Salärpolitik und Langzeitstrategie der Gruppe (Stakeholder-Value)
_Nachdem der Verwaltungsrat eine nachhaltige und langfristige Entwicklungspolitik definiert hat, entspricht auch die Entlöhnung den strategischen Schwerpunkten, die vom Verwaltungsrat beschlossen wurden. Sie berücksichtigt ebenfalls die Tatsache, dass der ökonomische Erfolg sich unter Umständen erst längerfristig einstellen wird. Weil auch anderen Parametern der langfristigen Entwicklungsstrategie des Unternehmens Rechnung getragen wird, wirken sich kurzfristige Gewinne deshalb nicht entsprechend auf die Entlöhnung aus. Deshalb verzichtet die Gesellschaft auf Entschädigungen in Form von handelbaren Optionen und beteiligt die Mitglieder des Verwaltungsrats, die Mitglieder der Generaldirektion und die Mitglieder der Direktion in Form von Aktien am Unternehmenserfolg. Unabhängig von der Entlöhnung haben die Mitarbeitenden im Rahmen des Aktienerwerbsplans für Mitarbeitende das Recht, jährlich eine reglementarisch bestimmte Zahl Aktien zu erwerben.
Eckpunkte der Entlöhnung
_Die Entlöhnung der Mitarbeitenden basiert generell auf einem fixen Grundsalär, welches abhängig ist von der Funktionsstufe, und bei den Mitgliedern der Generaldirektion (sowie den Mitgliedern der Direktion) zusätzlich auf einem Bonus. Im Rahmen des Bonussystems werden die Mitglieder der Generaldirektion an den Resultaten der Gruppe und die Mitglieder der Direktion an den Resultaten der Gruppe sowie des Geschäftsbereichs beteiligt. Überdies wird damit die Erreichung der persönlichen Ziele
honoriert. Bei den Mitgliedern der Generaldirektion und einigen Mitgliedern der Direktion kommt zusätzlich eine Langfristvergütung hinzu.
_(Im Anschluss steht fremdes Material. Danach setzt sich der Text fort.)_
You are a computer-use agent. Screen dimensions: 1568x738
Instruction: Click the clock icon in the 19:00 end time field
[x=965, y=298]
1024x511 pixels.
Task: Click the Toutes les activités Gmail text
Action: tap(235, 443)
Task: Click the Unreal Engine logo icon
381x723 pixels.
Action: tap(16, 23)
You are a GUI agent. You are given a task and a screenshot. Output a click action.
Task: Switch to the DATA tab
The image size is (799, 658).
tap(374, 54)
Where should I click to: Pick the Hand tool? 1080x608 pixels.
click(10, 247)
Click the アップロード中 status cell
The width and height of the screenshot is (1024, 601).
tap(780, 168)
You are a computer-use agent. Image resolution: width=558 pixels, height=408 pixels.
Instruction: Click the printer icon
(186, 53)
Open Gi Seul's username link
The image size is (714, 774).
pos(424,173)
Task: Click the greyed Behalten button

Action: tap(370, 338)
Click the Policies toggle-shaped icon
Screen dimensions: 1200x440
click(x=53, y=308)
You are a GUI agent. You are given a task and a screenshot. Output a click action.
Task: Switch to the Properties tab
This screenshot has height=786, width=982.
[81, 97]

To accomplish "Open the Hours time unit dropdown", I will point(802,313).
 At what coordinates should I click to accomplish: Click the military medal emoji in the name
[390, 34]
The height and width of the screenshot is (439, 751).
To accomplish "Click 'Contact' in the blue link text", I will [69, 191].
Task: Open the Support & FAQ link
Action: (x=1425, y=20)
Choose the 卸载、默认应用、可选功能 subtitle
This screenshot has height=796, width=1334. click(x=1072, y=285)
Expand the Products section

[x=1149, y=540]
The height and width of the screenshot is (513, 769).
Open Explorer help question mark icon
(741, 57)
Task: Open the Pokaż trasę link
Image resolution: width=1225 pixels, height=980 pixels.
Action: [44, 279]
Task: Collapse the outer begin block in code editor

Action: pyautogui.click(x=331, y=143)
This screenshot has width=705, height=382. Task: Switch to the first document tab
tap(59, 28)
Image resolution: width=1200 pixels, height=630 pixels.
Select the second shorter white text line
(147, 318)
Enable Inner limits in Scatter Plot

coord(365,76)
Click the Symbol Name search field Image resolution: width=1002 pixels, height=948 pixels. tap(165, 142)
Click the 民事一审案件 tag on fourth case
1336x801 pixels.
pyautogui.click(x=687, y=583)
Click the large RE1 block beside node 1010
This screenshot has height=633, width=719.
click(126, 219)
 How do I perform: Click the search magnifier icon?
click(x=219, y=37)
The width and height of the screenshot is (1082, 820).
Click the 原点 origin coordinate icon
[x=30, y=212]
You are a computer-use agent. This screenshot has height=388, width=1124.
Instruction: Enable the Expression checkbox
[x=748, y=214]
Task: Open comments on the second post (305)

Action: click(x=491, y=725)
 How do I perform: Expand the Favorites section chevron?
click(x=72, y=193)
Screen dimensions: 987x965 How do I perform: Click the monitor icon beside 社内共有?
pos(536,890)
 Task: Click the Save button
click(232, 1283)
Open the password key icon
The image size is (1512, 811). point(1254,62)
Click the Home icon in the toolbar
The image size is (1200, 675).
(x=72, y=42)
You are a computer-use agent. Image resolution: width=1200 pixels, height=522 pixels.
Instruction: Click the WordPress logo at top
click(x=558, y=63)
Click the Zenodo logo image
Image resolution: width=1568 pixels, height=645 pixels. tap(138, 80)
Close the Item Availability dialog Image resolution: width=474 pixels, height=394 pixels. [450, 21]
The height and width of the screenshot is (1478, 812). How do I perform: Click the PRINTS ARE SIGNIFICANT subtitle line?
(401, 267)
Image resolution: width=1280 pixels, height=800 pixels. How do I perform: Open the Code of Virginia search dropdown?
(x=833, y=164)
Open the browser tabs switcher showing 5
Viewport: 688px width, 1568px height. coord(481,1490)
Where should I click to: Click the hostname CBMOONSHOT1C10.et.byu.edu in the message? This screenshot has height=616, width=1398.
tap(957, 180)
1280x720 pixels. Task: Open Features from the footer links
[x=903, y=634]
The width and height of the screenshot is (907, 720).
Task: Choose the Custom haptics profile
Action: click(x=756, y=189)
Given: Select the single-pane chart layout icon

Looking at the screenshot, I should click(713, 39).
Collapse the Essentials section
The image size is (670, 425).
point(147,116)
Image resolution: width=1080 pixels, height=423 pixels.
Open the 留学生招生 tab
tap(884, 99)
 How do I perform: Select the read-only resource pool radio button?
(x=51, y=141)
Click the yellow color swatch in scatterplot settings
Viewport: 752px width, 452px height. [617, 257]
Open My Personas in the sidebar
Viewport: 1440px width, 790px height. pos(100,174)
_Mit dem Bonussystem sollen die Direktionsmitglieder veranlasst werden, durch ihre Entscheide und ihr Handeln die Zielerreichung auf allen Stufen zu unterstützen und damit zu nachhaltig guten Resultaten der Gruppe beziehungsweise des Geschäftsbereichs und der Gesellschaft, der sie angehören, beizutragen. Damit sollen die Interessen der Aktionäre in Einklang gebracht werden mit den Interessen der Gruppe und der Führung. Mit der Aktienbeteiligung wird weiter die Identifikation mit dem Unternehmen verbessert. Schliesslich werden den Mitgliedern der Generaldirektion und der Direktion Beiträge an Personalvorsorgeeinrichtungen und sonstige Entschädigungen, wie namentlich Fahrzeugskosten, vergütet.
_Sowohl Bonus wie Langzeitvergütung sind von der Erreichung der vorgegebenen Wertsteigerung und von der Entwicklung des Aktienkurses abhängig. Der Galenica Economic Profit (GEP) ist eine Messgrösse, welche den Grundsätzen der wertorientierten Führung basierend auf einem Economic-Value-Added-Ansatz (EVA) Rechnung trägt, indem die Galenica Gruppe im Interesse der Aktionäre wie auch anderer wichtiger Anspruchsgruppen eine langfristige Gesamtrendite erwirtschaften will, welche die gewichteten durchschnittlichen Kapitalkosten übersteigt. Eine schlechte Performance schlägt sich zwangsläufig in einer rückläufigen Gesamtentlöhnung nieder. Das Vergütungssystem enthält aber keine spezielle Malusbestimmung.